PROMPT - Reproduce the lines from the one containing "What do you see at coordinates (451, 112)" through the one containing "The image size is (1465, 824).", substituting "position" for "coordinates" and leaving all other text unchanged.

[SUPPLIED MATERIAL start]

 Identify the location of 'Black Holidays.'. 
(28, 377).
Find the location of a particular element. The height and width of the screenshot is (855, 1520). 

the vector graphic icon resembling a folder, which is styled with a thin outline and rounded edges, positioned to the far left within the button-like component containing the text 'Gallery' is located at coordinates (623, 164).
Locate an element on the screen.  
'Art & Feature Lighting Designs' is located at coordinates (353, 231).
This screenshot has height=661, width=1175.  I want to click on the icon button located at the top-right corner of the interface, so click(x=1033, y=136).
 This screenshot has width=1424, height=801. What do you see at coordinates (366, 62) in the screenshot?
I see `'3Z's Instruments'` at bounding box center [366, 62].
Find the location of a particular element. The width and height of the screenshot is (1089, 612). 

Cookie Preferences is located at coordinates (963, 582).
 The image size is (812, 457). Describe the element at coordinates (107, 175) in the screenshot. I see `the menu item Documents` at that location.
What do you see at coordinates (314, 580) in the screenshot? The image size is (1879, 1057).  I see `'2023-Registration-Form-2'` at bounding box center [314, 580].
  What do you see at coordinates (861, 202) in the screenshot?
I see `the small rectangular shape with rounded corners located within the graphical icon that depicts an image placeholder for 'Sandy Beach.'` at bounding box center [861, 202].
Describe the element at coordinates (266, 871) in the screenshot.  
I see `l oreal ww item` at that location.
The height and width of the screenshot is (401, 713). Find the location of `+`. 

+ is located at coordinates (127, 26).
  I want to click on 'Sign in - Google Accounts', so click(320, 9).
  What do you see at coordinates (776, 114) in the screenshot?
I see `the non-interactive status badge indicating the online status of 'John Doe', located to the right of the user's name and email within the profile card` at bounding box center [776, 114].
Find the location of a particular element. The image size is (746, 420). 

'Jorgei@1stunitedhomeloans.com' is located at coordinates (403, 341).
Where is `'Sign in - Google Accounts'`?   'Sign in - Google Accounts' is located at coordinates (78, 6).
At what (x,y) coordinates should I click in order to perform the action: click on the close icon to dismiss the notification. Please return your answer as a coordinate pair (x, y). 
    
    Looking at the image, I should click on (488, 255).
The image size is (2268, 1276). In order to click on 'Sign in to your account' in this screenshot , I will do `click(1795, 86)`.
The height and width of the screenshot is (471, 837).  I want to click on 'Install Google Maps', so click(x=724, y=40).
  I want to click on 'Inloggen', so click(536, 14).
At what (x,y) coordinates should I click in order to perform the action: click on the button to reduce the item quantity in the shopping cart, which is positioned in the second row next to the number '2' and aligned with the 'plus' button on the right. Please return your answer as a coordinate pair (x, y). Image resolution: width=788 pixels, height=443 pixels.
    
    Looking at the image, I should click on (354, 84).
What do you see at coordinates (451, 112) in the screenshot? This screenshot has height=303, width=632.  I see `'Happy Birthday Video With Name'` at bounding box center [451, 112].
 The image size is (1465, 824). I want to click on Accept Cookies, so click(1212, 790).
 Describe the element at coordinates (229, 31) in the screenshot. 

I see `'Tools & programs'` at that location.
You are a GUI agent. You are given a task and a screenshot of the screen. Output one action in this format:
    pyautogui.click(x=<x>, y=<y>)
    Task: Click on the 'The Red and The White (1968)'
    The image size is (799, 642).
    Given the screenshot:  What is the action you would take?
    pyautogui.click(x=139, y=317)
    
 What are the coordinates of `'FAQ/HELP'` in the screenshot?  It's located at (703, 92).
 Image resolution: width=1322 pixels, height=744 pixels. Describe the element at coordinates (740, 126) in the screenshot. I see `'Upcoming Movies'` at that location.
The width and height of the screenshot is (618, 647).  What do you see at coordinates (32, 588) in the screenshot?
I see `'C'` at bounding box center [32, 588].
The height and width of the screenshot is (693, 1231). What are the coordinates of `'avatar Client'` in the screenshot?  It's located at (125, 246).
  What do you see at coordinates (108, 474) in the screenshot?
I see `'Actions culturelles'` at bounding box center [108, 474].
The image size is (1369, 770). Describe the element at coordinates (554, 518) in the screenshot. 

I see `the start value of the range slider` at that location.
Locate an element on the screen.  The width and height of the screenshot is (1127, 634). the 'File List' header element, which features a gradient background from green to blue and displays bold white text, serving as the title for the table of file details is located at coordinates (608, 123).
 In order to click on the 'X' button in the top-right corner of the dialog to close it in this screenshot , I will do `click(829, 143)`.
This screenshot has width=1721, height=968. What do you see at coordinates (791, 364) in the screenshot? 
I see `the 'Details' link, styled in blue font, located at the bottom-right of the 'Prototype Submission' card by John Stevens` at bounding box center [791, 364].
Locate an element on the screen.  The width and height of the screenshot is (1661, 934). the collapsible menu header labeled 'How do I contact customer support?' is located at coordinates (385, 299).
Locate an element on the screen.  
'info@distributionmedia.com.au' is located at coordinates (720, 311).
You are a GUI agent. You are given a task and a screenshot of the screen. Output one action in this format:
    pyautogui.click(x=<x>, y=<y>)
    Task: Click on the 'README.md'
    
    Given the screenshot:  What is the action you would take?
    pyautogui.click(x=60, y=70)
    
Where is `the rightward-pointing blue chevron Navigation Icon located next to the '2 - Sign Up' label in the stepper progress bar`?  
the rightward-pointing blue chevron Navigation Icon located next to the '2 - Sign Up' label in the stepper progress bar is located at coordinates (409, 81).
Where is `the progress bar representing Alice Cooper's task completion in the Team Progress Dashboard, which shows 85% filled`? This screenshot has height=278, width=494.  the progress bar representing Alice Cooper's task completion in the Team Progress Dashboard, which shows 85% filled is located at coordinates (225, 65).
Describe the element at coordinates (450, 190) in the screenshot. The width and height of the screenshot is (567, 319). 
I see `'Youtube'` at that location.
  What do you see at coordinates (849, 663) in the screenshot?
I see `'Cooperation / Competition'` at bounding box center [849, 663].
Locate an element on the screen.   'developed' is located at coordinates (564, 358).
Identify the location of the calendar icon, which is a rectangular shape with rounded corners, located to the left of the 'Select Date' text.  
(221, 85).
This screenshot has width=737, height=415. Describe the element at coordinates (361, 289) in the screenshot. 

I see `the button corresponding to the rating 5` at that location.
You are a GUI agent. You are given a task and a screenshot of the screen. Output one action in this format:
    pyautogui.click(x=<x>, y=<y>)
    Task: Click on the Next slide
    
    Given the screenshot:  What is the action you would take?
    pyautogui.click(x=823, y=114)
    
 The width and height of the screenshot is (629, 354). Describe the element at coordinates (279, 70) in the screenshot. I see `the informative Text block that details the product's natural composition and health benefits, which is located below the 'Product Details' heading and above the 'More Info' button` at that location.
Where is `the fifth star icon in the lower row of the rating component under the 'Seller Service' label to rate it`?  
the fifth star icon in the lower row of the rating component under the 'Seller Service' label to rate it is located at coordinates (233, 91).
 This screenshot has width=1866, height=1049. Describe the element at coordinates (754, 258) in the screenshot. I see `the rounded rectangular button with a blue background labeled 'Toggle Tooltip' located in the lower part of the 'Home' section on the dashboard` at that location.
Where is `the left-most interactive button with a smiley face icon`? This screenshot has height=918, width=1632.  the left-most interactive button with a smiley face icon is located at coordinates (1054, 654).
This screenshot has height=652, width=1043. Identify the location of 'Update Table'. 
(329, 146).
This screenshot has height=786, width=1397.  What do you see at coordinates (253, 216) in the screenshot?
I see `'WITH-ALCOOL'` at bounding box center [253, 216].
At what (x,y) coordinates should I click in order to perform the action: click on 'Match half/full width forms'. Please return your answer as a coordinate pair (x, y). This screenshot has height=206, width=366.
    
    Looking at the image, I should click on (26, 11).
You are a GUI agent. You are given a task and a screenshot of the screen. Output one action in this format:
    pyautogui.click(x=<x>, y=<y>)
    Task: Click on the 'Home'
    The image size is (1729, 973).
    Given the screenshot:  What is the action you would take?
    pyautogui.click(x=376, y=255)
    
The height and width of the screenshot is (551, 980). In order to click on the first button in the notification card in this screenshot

[SUPPLIED MATERIAL end]

TASK RESULT -
What do you see at position (451, 112) in the screenshot? This screenshot has height=303, width=632.  I see `'Happy Birthday Video With Name'` at bounding box center [451, 112].
 The image size is (1465, 824). I want to click on Accept Cookies, so click(1212, 790).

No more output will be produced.